The largest debt to Wollebius in Milton's angelology, I think, is the principle that the upright angels must continue to display obedience and are not fixed in beatitude. That is a rare position indeed. That the fallen angels retain their capacity for high intellection but are cut off from revelation, and especially the full significance of the Son's role in Redemption and Judgment, is a more common view rooted ultimately in Augustine's _De Genesi ad litteram_.
This is all a run-up to a shameless plug for my recently released _In the Anteroom of Divinity: The Reformation of the Angels from Colet to Milton_ (Toronto 2008).
Best,
Feisal Mohamed
Joad Raymond <joadraymond at googlemail.com> to John Milton Discussion List <milton-l at lists.richmond.edu>
11/7/08
Milton's unfallen angels also learn through experience -- for example, about pain in the war in heaven.
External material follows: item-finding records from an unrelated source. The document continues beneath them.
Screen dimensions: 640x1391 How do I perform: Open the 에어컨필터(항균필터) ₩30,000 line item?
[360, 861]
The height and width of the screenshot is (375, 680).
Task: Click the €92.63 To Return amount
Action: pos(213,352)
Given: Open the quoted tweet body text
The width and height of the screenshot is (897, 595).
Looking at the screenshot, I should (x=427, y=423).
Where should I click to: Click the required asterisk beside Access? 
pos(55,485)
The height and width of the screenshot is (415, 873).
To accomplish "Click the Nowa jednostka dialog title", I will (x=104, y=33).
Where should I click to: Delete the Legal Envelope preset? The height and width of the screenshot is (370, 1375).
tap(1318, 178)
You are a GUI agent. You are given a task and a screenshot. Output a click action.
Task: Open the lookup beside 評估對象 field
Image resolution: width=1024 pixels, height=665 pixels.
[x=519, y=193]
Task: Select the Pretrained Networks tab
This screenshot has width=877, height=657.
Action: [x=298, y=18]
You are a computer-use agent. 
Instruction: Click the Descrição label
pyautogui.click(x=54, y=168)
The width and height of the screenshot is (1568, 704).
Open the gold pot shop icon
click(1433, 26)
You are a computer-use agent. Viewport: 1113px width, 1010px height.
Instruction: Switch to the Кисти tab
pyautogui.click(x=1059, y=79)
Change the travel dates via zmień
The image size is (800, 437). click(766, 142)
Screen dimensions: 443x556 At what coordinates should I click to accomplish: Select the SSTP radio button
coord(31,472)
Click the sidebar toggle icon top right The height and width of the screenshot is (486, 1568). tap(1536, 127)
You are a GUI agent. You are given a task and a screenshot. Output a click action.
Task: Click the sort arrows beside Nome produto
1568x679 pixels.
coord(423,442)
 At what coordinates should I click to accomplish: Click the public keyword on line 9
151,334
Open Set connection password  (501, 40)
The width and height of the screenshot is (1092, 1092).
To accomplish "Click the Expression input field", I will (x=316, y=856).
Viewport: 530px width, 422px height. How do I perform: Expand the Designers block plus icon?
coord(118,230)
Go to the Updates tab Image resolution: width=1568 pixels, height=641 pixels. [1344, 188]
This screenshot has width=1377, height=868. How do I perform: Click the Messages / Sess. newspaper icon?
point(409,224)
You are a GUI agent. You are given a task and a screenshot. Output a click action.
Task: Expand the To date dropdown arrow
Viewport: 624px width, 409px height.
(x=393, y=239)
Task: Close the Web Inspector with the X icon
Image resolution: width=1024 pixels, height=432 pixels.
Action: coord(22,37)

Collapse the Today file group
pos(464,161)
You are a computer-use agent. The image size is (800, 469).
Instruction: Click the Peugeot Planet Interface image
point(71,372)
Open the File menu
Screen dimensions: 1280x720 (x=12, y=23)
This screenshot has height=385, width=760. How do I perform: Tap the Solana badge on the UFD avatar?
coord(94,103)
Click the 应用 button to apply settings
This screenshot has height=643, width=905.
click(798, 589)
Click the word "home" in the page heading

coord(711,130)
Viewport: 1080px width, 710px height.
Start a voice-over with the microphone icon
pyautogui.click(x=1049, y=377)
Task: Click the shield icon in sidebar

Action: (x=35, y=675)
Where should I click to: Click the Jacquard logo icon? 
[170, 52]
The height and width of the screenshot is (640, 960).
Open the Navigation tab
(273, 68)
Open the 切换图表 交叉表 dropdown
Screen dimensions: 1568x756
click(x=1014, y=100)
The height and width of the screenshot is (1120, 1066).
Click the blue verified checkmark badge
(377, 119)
Commentators adopt various positions on this topic, emphasising intuition or experience or continuing revelation. For example, Milton's friend Henry Lawrence says there are four grounds of angelic knowledge: i) natural; ii) revelation; iii) experience; iv) supernatural. Having no senses angels know by species infused into them, but they also know by reasoning, which they perform with speed and accuracy beyond human comprehension. Thus their modes of knowing are much more like ours than Aquinas suggests. John Salkeld adopts a more Thomistic position. But it's worth noting that there are a range of positions on this topic expressed in C17th Europe, and Milton probably writes expecting us to be familiar with these debates.
There's even more on the varieties of knowledge possessed by fallen angels. Wollebius writes: "There remained also in them no small knowledge, and a sagacity also of searching out future things, having these helps. 1. Their natural knowledge. 2. Their long experimental knowledge. 3. Astrologie. 4. The knowledge of Scripture, chiefly of the Prophets. 5. Extraordinary revelation, so often as God makes use of the service of these torturers." Milton's Satan also knows things in several ways.